分子動力学シミュレーションで具体的に見てみよう
内部圧$\pi$の背景はわかったけど、まだ具体的なイメージできないよ
次にMDを使って内部圧$\pi$の数値を考えてみましょう
分子動力学シミュレーションの結果から内部圧$\pi$の様子を具体的に見てみましょう。
分子動力学シミュレーションは温度$T=1.0$のLJポテンシャル$V(r)=(\frac{1}{r})^{12}-(\frac{1}{r})^6$に従う単原子状分子$1000$個に対して行いました。
低密度の場合
低密度における内部圧$\pi$を調べましょう。体積$V=3500$まわりの内部エネルギーの結果は次の通りです。
内部エネルギー$U$ | 体積$V$ | |||
3400 | 3500 | 3600 | ||
温度$T$ | 1.0 | 1181 | 1190 | 1198 |
この時、内部圧の定義$\pi=(\frac{\partial{U}}{\partial{V}})_T$を利用すると、$\pi=(1198-1181)/(3600-3400)=0.078$と計算できます。
$\pi=0.078$なので、この体積では分子間力は引力メインだね。
高密度の場合
次に高密度における内部圧$\pi$を調べましょう。体積$V=1000$まわりの内部エネルギーの結果は次の通りです。
内部エネルギー$U$ | 体積$V$ | |||
980 | 1000 | 1020 | ||
温度$T$ | 1.0 | 1045 | 1006 | 974 |
この時、内部圧の定義から$\pi=(974-1045)/(1020-980)=-1.8$と計算できます。
$\pi=-1.8$なので、この体積では分子間力は斥力メインだね。
俯瞰的に内部圧$\pi$を見てみよう
内部圧$\pi$のイメージはついてきましたか?より俯瞰的に内部圧$\pi$を見ていきましょう。
内部圧$\pi$と内部エネルギー$U$の関係をより幅広く見てみましょう。体積$V$を$980~6000$の領域で変化させて、内部圧$\pi$を調べてみました。
グラフを見ると、体積$V=1400$周辺で分岐点があり、これより体積$V$が大きいと内部圧$\pi$はプラス、これより体積$V$が小さいと内部圧$\pi$はマイナスになっています。
体積が小さくなると分子間の反発力が大きくなるから、$\pi$も大きなマイナスになるね。
このように、同じ物質でも体積(密度)によって内部圧$\pi$はプラスにもマイナスにも変化します。
実在気体の場合
最後に実在気体として、窒素$1mol$を$1m^3$の容器に入れたときの内部圧$\pi$を調べてみましょう。
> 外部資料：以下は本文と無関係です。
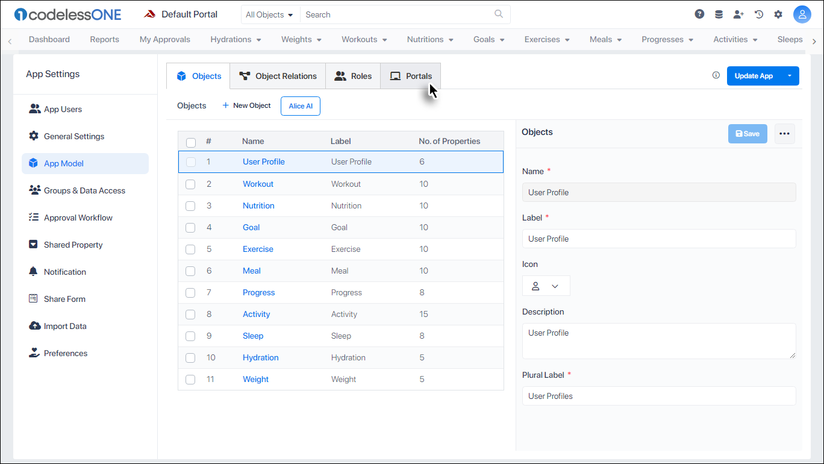
Task: Check the checkbox for the Workout row
Action: click(190, 184)
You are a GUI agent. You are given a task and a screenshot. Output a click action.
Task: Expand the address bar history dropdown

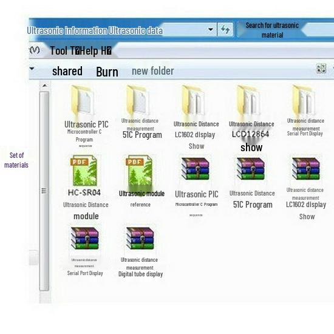(x=211, y=29)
実在気体の内部エネルギー$U$なんてどうやって測るの?
熱力学の関係式を使うと実在気体も内部圧$\pi$を調べられるよ。
実在気体の場合、内部エネルギー$U$は簡単には測定できません。しかし、$(\frac{\partial{U}}{\partial{V}})_T=T(\frac{\partial{P}}{\partial{T}})_V-P$の関係から、圧力$P$が分かれば内部圧$\pi$は計算することができます。
実際に、ファンデルワールス状態方程式$P=\frac{RT}{V-b}-\frac{a}{V^2}$(窒素$\text{N}_2$のパラメーターは$a=0.141,b=39.2×10^{-6}$)を使うと、内部圧$\pi=(\frac{\partial{U}}{\partial{V}})_T=T(\frac{\partial{P}}{\partial{T}})_V-P=0.14\text{Pa}$と計算できます。
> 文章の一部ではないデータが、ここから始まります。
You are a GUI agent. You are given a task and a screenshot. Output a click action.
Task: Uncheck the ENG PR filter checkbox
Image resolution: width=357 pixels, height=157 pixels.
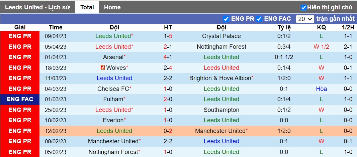point(226,19)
$\pi>0$のため、普通の状態においては窒素は引力が優勢なんだね。
まとめ
このページでは内部圧$\pi$の定義と物理的なイメージから初めて、分子動力学シミュレーションによる内部圧のふるまいや窒素$\text{N}_2$の内部圧までご紹介しました。
内部エネルギーの自然な変数は$S,V$ですが、実験などでは$T,V$のほうが扱いやすいため、$U(T,V)$もよく使われます。その際、体積$V$変化時の内部エネルギー変化量$\text{d}U$を表す際に内部圧$\pi$は登場するため、比較的よく出てくる物理量です。
内部圧$\pi$は気体の密度によってプラスにもマイナスにもなりますが、通常の温度、圧力下では内部圧$\pi$はプラスと思っていただければと思います。